Epidemiology is the basic science of public health, because it is the science that describes the relationship of health or disease with other health-related factors in human populations, such as human pathogens. Furthermore, epidemiology has been used to generate much of the information required by public health professionals to develop, implement, and evaluate effective intervention programmes for the prevention of disease and promotion of health, such as the eradication of smallpox, the anticipated eradication of polio and guinea worm disease, and the prevention of heart disease and cancer. Unlike pathology, which constitutes a basic area of knowledge, and cardiology, which is the study of a specific organ, epidemiology is a philosophy and methodology that can be applied to learning about and resolving a very broad range of health problems. The ‘art’ of epidemiology is knowing when and how to apply the various epidemiological strategies creatively to answer specific health questions; it is not enough to know what the various study designs and statistical methodologies are.

The uses and limitations of the various epidemiological study designs are presented to illustrate and underscore the fact that the successful application of epidemiology requires more than a knowledge of study designs and epidemiological methods.
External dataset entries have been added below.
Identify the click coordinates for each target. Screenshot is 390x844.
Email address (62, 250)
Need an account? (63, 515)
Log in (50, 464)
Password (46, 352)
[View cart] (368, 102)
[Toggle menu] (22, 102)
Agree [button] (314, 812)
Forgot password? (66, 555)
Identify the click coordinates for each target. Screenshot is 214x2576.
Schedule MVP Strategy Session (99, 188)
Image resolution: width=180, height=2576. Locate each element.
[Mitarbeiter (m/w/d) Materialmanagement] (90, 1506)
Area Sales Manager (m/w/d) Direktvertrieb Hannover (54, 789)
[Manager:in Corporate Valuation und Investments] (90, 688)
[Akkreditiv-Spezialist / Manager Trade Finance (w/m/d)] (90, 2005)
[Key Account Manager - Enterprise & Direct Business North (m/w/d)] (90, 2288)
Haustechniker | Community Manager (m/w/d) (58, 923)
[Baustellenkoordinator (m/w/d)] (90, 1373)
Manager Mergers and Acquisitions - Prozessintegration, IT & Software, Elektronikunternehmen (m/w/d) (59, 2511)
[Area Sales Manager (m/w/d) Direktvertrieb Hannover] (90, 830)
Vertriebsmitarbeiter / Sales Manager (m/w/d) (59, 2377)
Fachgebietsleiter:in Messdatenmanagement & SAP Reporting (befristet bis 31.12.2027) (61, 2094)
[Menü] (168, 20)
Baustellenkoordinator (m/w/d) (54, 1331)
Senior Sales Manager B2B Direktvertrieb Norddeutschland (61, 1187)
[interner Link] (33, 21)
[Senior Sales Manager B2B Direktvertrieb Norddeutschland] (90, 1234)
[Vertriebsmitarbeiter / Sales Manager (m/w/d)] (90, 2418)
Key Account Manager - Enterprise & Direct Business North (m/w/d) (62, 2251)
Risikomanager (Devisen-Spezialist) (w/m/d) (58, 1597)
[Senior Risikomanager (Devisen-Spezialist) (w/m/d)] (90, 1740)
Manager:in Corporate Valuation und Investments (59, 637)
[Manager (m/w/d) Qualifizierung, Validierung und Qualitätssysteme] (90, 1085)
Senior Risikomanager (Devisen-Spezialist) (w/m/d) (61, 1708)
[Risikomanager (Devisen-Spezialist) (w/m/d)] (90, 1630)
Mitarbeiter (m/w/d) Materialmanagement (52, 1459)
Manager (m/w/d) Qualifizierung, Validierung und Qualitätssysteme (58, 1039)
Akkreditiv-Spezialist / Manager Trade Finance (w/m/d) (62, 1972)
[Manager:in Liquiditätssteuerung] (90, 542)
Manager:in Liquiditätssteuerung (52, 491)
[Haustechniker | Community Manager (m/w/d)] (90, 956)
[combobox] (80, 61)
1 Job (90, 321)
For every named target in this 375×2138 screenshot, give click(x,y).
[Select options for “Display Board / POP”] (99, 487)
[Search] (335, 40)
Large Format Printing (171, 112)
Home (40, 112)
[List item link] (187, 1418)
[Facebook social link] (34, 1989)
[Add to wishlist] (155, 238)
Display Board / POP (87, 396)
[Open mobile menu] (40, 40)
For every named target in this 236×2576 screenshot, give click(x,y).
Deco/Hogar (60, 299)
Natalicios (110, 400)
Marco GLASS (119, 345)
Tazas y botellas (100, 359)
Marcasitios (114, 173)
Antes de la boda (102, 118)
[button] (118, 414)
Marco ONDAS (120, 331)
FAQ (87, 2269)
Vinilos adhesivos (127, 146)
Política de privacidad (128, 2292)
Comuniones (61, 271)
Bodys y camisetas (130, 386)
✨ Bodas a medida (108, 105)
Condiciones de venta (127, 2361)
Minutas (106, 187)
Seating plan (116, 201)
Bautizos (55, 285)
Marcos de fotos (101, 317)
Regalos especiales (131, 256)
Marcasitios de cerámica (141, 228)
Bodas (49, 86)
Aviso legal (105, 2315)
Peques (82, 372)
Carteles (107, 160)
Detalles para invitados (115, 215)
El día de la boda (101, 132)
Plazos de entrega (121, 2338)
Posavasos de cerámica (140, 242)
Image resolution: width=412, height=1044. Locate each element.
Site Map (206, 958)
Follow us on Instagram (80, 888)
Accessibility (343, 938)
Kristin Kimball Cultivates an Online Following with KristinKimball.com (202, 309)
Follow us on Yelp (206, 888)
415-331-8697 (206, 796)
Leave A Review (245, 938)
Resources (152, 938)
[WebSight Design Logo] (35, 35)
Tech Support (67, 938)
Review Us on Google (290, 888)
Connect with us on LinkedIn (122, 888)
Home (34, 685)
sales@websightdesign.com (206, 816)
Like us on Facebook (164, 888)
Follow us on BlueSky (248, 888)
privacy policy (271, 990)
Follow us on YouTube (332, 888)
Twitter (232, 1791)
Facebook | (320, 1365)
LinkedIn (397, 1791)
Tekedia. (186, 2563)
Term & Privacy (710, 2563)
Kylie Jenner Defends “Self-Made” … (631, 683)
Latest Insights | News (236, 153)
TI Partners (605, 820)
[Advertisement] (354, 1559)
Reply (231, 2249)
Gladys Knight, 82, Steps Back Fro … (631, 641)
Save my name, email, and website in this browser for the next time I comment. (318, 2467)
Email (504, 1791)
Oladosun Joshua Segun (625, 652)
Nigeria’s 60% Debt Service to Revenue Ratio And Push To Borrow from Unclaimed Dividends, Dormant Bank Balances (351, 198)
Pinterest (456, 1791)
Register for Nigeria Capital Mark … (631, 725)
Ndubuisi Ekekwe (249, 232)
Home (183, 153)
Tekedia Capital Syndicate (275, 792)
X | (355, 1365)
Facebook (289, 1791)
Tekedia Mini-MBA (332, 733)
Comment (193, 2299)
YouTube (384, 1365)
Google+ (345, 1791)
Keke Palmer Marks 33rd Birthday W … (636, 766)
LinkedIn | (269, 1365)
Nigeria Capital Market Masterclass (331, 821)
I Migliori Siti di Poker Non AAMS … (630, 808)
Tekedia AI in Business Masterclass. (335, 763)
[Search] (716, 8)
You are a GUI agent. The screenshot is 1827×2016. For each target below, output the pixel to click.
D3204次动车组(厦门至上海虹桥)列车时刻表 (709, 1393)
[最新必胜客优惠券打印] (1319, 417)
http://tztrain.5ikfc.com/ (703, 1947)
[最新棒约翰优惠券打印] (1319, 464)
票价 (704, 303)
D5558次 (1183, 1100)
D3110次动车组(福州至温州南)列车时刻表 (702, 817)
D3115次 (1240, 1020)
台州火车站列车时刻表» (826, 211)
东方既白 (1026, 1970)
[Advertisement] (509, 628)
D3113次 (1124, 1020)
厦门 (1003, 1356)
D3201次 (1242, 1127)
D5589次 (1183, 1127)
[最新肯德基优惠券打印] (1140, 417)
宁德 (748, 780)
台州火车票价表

These designs and methods must be applied appropriately, creatively, and innovatively if they are to yield the desired information. The field of epidemiology has been expanding dramatically over the last three decades, as epidemiologists have demonstrated new uses and variations of traditional study designs and methods. We can anticipate that the scope of epidemiology will expand even more in the future as increasing numbers of creative epidemiologists develop innovative new strategies and techniques.

The chapters in this section present detailed discussions of the principles and methods of epidemiology. In this introductory chapter, I will attempt to define epidemiology, to present ways in which epidemiology is used in the advancement of public health, and finally, to discuss the range of applications of epidemiological methodologies.